This May Day, I’m marching for fairness for undocumented workers

This May Day, I’m marching for fairness for undocumented workers
This May Day, I’m marching for fairness for undocumented workers

Wednesday is May Day, also known as International Workers Day. Every May Day workers’ rights advocates, immigrant rights groups and working people show up on the streets of Seattle to call for change. As a mother, as a daughter of immigrants and as president of SEIU6, this year I will march for a fair contract for the 4,000 janitors that we represent — and to make sure that those workers, regardless of citizenship status, can access unemployment insurance if they lose their job.

During the pandemic, more people relied on unemployment insurance than during the Great Depression. In just the first few weeks of the pandemic, 500,000 Washingtonians lost their jobs, and unemployment insurance kept food on the table. However, that crucial help wasn’t available for everyone. Under current federal and state systems, undocumented workers are not eligible for unemployment benefits and had to fight for partial, temporary assistance from the Washington Immigration Relief Fund.

The labor of undocumented workers has resulted in nearly $350 million in contributions to Washington’s state unemployment insurance fund over the last 10 years, but when those workers lose their jobs, they cannot access those funds. This gap affects many of our members at SEIU6, who come from all over the world and speak over 30 different languages.

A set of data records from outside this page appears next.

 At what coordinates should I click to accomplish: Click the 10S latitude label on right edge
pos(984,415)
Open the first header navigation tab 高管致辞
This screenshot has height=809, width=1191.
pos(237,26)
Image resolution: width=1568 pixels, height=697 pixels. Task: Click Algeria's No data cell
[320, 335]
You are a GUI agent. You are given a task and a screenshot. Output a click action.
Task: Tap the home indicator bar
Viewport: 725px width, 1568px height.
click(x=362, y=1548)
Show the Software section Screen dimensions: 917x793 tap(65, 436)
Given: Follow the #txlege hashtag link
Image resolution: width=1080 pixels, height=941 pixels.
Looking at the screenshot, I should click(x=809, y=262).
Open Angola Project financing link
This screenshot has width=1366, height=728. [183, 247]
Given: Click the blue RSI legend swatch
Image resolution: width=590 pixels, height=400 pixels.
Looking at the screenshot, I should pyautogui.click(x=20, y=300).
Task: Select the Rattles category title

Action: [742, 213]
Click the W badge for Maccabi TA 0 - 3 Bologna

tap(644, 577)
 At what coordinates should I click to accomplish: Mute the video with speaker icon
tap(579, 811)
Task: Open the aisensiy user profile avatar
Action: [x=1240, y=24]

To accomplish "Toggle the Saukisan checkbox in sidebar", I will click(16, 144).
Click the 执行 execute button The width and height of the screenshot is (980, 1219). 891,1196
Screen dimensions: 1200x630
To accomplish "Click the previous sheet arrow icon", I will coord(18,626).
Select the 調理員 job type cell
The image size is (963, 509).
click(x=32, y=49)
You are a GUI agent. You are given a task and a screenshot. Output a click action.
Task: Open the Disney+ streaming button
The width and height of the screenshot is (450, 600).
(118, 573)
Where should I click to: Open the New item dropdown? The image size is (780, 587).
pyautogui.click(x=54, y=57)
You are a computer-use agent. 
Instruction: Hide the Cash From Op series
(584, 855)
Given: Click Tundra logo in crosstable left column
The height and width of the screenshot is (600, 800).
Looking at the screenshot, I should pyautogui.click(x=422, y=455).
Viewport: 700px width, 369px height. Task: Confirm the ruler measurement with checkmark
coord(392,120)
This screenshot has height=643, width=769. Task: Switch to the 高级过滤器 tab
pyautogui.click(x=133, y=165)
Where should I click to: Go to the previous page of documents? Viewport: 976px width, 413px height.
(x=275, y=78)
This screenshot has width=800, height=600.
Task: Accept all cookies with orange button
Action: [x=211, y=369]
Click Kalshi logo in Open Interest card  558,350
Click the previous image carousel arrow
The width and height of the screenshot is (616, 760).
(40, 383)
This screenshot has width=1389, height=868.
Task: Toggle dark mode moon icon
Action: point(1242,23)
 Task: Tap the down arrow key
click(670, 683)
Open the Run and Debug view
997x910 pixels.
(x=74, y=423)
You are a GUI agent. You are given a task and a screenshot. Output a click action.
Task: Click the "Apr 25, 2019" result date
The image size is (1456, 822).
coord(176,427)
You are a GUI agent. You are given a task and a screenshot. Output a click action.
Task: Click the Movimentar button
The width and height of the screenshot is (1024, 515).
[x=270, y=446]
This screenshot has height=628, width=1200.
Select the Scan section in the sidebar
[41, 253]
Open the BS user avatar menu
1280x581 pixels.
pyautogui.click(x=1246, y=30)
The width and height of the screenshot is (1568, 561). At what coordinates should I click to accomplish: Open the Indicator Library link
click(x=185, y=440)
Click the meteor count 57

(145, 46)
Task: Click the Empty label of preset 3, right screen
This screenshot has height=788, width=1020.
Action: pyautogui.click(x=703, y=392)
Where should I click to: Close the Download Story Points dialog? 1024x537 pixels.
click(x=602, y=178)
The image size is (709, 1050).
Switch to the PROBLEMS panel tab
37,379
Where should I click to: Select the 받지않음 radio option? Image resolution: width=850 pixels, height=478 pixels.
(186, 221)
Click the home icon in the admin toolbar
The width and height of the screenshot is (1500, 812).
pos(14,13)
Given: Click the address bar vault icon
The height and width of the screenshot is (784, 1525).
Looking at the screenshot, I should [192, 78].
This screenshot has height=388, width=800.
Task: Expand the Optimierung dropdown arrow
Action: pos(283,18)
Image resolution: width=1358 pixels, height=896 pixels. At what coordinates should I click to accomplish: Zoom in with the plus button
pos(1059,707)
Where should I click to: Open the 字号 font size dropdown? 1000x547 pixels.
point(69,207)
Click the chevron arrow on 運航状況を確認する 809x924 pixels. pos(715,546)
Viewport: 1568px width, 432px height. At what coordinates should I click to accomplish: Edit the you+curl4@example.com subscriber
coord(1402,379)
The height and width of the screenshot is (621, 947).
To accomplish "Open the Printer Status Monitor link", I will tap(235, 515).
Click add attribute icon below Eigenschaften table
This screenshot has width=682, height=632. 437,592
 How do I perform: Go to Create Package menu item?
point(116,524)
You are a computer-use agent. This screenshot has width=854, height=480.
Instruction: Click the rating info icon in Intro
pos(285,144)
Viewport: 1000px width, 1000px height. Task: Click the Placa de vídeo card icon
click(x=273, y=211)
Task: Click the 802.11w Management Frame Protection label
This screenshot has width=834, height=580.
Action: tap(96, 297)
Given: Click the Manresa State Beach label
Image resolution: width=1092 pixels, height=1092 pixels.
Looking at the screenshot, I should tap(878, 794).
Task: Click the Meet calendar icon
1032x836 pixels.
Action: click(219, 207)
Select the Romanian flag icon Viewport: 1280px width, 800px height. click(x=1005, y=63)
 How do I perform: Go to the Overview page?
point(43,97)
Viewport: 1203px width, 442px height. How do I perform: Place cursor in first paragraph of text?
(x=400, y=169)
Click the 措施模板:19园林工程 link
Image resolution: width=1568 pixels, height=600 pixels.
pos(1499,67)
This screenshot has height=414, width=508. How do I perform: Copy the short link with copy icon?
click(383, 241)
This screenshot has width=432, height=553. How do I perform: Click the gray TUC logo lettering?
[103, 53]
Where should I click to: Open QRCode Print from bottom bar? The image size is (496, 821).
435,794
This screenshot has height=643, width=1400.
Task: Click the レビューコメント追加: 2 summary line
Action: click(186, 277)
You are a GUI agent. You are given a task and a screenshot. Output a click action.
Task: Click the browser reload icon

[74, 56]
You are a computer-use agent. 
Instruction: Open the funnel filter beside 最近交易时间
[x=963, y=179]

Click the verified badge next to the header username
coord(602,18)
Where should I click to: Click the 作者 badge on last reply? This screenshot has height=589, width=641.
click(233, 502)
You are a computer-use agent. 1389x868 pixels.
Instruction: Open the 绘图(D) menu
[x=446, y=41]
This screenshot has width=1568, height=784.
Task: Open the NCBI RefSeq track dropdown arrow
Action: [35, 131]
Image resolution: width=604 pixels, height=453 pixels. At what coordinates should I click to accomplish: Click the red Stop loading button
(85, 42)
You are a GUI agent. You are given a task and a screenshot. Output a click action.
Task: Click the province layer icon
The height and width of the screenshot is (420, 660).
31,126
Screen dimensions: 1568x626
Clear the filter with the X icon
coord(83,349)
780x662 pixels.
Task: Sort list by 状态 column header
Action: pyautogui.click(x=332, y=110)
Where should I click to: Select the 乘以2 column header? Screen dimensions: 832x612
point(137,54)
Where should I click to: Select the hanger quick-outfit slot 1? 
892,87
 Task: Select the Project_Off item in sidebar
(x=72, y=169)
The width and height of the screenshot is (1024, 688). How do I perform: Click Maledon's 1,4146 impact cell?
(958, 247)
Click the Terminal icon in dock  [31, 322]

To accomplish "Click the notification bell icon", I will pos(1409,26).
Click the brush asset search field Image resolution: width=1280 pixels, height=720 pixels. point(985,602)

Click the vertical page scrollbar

During the late 1800s, when May Day was called International Workers Day, the eight-hour workday was an impossible dream. Workers, including children, were regularly dying from inhumane conditions and exhaustion while working 16-hour days. On May 1, 1886, over 300,000 nationwide workers walked out to demand an eight-hour workday. This was the start of a workers’ movement that eventually resulted in the legalization of a 40-hour week in 1938, through the Fair Labor Standards Act. We have made great strides since then, but we are still fighting for the rights of all workers , and including undocumented workers in unemployment insurance is the next step forward.

This May Day, as I march, I will be thinking especially of one of the janitors I work with, Barey. Last year, Barey collapsed from exhaustion while cleaning one of the most expensive commercial real estate properties in downtown Seattle, owned by a man so rich he goes to space recreationally. Barey is a mom and grandma, and her paycheck keeps her family here and her grandkids still in Somalia. When Barey’s employer increased her workload from two floors to three, she felt pressure to meet the new demands. This pressure, the result of the fear of job loss, led to Barey’s collapse.

Barey is recovering well. But all of our members, including Barey, should be able to speak out about workloads and know that they have resources to fall back on if they lose their jobs. The history of May Day is the history of collective solidarity built between people like you and me; working people struggling to get by and take care of our families. We should be able to make sure our kids are healthy and cared for, with the freedom to make choices and take risks because they know there is a safety net beneath them. Every single family in Washington state should know what that safety net feels like.

This May Day, I will march with day laborers and domestic workers from Casa Latina, with health care workers from SEIU 1199NW, home care workers from SEIU 775, with immigrant rights organizers and leaders from OneAmerica and with people from every walk of life who knows that working people are the backbone of Washington state. Next legislative session, our legislators should make sure that all working people, regardless of citizenship status, are included in the benefits we pay into.

Zenia Javalera
is president of the labor union SEIU6, which represents 10,000 janitors, airport workers, security officers and stadium workers in Washington.